Goldman Sachs notes that many investors cite the long-term underperformance of emerging market shares as the reason for not considering exposure to them in 2022. Although the US bank agrees that the macroeconomic environment is likely to face several challenges in the future. strongly disagrees with the fact that emerging markets have been a “lost” asset in the long run and advises investors to look beyond the general picture for strong return opportunities in the region.

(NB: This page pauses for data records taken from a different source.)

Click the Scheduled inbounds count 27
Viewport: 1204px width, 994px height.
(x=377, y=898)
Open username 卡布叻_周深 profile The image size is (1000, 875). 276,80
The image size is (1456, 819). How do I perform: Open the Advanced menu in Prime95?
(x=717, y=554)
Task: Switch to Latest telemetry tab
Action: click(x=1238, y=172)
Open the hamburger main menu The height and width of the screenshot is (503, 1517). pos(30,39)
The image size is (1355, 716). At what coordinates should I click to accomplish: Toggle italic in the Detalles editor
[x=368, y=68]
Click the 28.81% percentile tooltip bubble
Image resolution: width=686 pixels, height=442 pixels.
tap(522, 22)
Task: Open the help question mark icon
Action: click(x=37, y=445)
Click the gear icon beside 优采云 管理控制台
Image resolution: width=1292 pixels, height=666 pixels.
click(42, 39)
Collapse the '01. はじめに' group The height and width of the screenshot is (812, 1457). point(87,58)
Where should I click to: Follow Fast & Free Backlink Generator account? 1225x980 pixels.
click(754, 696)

Initially, GS points out that emerging market shares have actually outperformed developed markets, with the exception of the US. Specifically, the MSCI EM index against the global MSCI World ex-US, has outperformed since the beginning of 2014 (by 2%) with a significant outperformance last year (7%), which is unusual in a time of crisis.
In addition, it notes that emerging market currencies also outperformed G10 currencies – outside the US – by 13% over the same period. So while these performance metrics are not significant in their own right, the best … title for the last decade is “US Outperforming the Rest of the World” rather than “Emerging Markets Underperforming” as emerging markets have indeed better performance in relation to the environment outside the US.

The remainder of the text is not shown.